**Exercise brief:** Print exactly, and only, the lines running from the line containing "Given: Pick the purple color swatch" through the end of the records below.

**Supplied entries:**
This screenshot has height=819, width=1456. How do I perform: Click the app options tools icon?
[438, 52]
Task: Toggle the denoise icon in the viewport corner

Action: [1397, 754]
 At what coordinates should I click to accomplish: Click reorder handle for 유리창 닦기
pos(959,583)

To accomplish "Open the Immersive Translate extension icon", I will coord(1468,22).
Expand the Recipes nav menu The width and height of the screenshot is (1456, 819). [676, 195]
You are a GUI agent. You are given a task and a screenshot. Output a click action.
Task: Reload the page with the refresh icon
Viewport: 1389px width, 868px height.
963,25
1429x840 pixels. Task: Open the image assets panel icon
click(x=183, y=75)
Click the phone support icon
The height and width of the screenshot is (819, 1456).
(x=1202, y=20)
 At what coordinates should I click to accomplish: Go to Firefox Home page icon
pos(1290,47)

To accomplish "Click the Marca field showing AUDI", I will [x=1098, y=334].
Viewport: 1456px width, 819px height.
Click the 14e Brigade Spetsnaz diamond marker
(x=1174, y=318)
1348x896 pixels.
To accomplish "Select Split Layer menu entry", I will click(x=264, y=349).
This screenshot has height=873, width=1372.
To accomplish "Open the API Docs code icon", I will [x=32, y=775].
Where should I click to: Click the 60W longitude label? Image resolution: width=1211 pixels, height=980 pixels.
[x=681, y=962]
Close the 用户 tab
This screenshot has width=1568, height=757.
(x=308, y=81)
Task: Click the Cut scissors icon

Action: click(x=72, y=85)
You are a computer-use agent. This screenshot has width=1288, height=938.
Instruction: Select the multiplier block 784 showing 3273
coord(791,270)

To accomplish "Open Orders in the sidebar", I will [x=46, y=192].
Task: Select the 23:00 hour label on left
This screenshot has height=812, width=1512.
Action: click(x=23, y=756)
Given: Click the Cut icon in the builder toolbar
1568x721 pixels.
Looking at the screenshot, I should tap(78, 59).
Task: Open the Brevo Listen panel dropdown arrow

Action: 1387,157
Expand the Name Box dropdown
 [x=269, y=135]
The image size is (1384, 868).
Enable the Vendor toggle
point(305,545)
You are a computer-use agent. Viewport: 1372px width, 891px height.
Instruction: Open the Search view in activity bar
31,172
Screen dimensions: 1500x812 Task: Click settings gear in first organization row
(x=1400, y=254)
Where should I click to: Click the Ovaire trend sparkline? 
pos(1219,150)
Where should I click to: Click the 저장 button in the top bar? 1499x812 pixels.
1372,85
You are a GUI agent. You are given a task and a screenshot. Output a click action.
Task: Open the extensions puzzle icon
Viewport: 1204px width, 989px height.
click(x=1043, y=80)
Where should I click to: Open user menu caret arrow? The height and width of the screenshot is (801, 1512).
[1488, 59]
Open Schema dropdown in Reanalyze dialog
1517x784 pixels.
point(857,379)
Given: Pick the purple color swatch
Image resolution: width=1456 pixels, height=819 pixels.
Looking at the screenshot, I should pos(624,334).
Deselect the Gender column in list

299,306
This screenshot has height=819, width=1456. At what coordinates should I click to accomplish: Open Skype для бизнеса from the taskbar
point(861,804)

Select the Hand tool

**Written response:**
Given: Pick the purple color swatch
Image resolution: width=1456 pixels, height=819 pixels.
Looking at the screenshot, I should pos(624,334).
Deselect the Gender column in list

299,306
This screenshot has height=819, width=1456. At what coordinates should I click to accomplish: Open Skype для бизнеса from the taskbar
point(861,804)

Select the Hand tool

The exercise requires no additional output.